RUSSIANS say nuclear power is a smart hat for stupid people, says the Dutch photographer Robert Knoth. His exhibition Certificate No. 000358/ at the Australian Centre for Photography documents the effects of nuclear pollution - from weapons testing, fuel production to the 1986 Chernobyl disaster - on the stoic citizens of the former Soviet Union.
The centrepiece of the exhibition and a book that accompanies it is a photograph of a Chernobyl victim called Anna Pesenko, but the main story lies elsewhere, Knoth says. He was speaking on a recent visit to Sydney.
"Chernobyl wasn't strictly an accident," he maintains, "but an experiment that got out of control - they knew what kind of risks they were taking - that their nuclear power plants were unsafe and then … they just proceeded.
"But in Kazakhstan over 7 million people were affected by Russia testing more than 400 nuclear weapons."

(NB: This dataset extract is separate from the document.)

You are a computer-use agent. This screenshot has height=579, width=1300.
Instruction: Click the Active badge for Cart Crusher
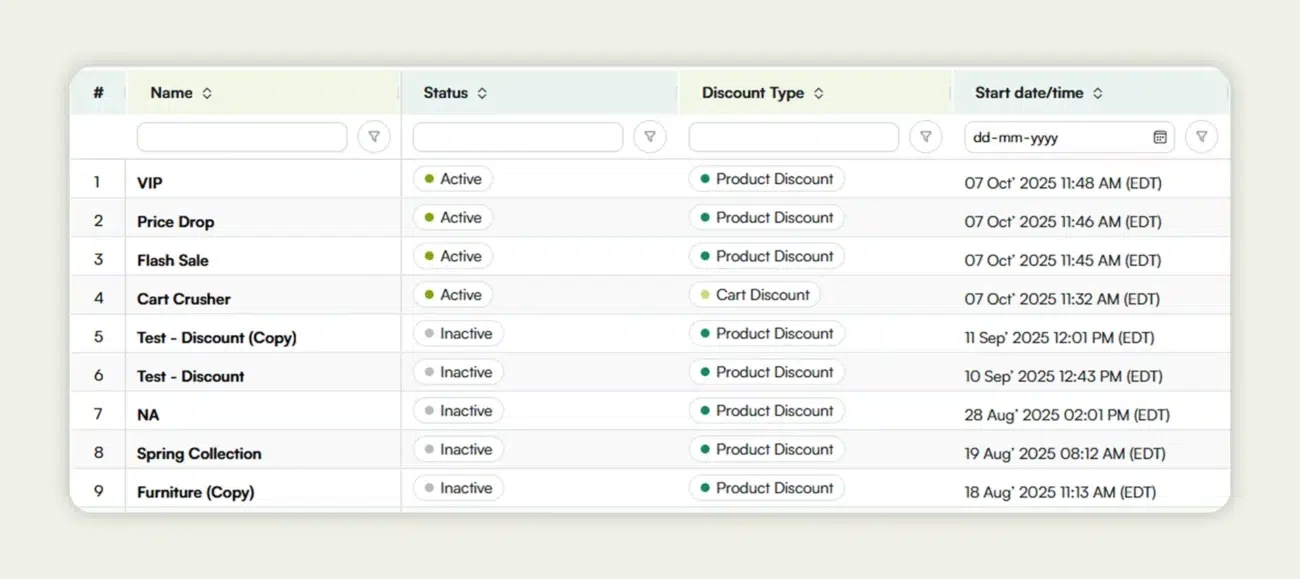(x=452, y=294)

His formal portrait of the Sultanat family, who still farm only kilometres from Lake Balapan, where more than 100 nuclear tests took place, shows people now afflicted by radiation sickness and birth defects.
"Testing in Kazakhstan was very calculated," Knoth notes. "The old Gulag system under Stalin was comparable with what happened [there]."
Knoth's serene portrait of the 15-year old tumour victim Pesenko dominates the exhibition and the accompanying book, produced in collaboration with the photographer's wife, the journalist Antoinette de Jong. The book's title refers to the number Pesenko was given as a victim of Chernobyl.
"I was looking for an icon," Knoth admits, "someone really special. Many villages we visited were half empty … trying to make the best of a very bad situation … it wasn't uplifting.
"But as soon as I entered Anna's house I knew she was the story I needed. But at the same time I just wanted to leave. The only reason I stayed is that without her it wouldn't have been the same book.
"It took us two weeks to convince Anna's nurses to introduce us to her family - we spoke to them for a morning and explained what we wanted. And they agreed. But when I came to take her photograph I hardly dared enter the room. Then Anna became very relaxed … she was briefly without pain and enjoying the moment … and attention. That was when I shot the photo." As our conversation ends, Knoth makes a surprising admission.
"When I walked on ground zero in Kazakhstan - where Russia's first nuclear bomb was detonated in 1949 … if someone had given me a red button and said one would go off safely and I could witness it - I would have been tempted. A nuclear explosion is quite beautiful in a macabre sort of way."